Stored records
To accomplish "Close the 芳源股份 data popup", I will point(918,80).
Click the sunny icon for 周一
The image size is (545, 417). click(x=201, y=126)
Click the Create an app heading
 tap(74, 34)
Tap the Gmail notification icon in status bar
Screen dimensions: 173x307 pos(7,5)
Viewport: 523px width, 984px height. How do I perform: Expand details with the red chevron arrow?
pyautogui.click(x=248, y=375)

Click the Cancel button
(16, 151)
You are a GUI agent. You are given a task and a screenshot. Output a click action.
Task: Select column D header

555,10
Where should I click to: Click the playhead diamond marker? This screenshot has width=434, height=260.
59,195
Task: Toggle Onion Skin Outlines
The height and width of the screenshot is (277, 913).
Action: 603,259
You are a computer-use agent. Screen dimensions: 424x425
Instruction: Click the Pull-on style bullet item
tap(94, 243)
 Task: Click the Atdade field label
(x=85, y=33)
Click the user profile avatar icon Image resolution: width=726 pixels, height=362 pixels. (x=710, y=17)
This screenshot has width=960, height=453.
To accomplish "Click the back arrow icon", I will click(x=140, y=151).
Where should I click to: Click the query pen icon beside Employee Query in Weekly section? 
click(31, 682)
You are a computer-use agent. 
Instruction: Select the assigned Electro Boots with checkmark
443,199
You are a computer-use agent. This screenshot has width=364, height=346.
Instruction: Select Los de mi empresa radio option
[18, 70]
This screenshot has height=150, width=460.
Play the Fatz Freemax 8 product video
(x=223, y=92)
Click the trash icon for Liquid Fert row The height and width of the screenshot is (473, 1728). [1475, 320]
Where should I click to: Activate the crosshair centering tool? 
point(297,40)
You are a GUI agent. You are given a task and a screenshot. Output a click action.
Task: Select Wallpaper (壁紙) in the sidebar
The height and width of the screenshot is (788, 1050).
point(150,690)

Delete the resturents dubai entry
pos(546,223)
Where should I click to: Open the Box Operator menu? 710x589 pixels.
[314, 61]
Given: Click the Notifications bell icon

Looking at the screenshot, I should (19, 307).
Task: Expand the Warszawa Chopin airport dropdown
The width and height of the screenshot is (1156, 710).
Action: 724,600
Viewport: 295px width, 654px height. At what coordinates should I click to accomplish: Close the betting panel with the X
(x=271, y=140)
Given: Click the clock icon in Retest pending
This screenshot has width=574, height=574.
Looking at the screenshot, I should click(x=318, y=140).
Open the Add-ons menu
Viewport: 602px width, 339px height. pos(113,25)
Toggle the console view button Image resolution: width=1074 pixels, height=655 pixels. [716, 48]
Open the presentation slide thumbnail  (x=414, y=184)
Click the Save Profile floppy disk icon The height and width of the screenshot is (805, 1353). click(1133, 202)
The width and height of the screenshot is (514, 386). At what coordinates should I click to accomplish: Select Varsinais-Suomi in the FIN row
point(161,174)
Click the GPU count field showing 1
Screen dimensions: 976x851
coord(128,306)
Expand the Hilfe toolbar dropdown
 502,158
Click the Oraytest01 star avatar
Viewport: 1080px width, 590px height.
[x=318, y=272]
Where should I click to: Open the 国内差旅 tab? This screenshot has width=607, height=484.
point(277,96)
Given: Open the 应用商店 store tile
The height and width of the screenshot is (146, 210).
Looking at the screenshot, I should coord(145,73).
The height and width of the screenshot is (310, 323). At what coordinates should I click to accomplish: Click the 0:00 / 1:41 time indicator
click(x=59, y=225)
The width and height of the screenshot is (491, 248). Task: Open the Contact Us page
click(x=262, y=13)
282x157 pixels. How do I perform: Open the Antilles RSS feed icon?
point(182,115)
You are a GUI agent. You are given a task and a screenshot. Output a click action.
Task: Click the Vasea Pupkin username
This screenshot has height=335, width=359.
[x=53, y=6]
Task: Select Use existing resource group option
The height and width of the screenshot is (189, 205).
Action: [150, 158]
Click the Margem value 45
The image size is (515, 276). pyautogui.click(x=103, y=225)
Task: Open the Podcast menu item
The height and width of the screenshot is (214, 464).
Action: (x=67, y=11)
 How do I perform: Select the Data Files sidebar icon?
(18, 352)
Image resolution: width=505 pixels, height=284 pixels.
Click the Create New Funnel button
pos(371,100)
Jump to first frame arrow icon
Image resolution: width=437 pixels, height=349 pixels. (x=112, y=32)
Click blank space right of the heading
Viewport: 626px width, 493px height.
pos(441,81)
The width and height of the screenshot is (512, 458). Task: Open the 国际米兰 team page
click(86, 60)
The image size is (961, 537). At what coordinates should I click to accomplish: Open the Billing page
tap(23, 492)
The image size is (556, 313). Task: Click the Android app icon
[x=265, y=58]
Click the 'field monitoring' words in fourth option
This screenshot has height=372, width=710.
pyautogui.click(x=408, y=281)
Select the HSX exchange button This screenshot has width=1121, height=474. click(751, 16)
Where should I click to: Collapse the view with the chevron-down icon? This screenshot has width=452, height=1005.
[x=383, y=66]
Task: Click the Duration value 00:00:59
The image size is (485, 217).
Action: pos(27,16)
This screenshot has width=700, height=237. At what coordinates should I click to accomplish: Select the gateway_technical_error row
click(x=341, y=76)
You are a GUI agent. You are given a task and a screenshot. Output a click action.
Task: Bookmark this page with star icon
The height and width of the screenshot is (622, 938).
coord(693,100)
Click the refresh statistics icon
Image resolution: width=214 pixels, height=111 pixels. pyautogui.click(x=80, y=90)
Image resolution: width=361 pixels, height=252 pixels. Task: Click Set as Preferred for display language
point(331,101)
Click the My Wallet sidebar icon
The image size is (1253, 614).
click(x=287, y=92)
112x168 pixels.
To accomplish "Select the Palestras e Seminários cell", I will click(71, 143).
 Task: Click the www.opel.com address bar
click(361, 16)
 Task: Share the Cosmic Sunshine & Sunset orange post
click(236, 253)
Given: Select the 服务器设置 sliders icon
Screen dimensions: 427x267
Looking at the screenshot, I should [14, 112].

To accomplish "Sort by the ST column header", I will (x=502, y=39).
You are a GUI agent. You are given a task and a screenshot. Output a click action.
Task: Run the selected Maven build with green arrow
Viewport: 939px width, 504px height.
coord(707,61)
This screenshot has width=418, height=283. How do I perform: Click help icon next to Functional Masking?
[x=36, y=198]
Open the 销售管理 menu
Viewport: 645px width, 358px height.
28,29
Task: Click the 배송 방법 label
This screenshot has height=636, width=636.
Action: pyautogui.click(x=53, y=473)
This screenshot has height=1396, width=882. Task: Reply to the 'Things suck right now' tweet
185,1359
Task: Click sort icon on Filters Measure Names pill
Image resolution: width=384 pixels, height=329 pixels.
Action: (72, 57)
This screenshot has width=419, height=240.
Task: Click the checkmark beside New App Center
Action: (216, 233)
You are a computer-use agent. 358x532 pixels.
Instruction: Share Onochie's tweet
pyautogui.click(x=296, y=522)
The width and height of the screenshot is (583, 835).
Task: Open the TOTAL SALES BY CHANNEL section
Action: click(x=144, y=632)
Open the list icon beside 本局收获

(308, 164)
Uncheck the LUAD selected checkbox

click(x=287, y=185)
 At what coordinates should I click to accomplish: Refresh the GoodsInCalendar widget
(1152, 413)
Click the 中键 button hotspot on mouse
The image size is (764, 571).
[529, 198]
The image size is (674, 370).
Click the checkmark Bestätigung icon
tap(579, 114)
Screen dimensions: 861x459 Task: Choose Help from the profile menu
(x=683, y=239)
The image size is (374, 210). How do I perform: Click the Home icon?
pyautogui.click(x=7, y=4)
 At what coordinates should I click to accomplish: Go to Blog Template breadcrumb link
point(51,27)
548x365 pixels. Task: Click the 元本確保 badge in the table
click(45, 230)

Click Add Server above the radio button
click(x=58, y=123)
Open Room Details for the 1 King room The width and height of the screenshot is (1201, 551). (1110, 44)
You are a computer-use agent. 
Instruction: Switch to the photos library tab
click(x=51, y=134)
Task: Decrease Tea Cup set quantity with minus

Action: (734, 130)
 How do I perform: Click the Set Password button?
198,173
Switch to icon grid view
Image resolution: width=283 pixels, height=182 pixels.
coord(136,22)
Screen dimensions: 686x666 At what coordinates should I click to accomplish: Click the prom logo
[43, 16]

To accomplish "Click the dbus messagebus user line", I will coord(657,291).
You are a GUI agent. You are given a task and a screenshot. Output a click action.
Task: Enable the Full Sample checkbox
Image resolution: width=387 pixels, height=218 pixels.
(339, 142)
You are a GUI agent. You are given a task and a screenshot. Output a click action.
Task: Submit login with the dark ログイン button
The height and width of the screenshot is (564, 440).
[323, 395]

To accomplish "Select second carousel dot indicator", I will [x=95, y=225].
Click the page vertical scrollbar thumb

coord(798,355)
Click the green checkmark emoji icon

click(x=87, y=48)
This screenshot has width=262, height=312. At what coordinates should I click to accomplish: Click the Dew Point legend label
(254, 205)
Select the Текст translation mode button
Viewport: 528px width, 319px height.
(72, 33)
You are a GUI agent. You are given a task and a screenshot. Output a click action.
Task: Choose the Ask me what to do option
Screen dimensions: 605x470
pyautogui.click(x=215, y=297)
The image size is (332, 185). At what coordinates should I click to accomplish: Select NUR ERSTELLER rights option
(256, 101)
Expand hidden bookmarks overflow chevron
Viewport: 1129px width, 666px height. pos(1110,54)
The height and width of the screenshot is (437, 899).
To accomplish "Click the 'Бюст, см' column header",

WHAT TO WORK ON:
Look above for the line with "Task: Click the 배송 방법 label" and the line with "You are a computer-use agent. 358x532 pixels.". Retype those two lines and every line between them exactly, adding nothing.

ANSWER BELOW:
Task: Click the 배송 방법 label
This screenshot has height=636, width=636.
Action: pyautogui.click(x=53, y=473)
This screenshot has height=1396, width=882. Task: Reply to the 'Things suck right now' tweet
185,1359
Task: Click sort icon on Filters Measure Names pill
Image resolution: width=384 pixels, height=329 pixels.
Action: (72, 57)
This screenshot has width=419, height=240.
Task: Click the checkmark beside New App Center
Action: (216, 233)
You are a computer-use agent. 358x532 pixels.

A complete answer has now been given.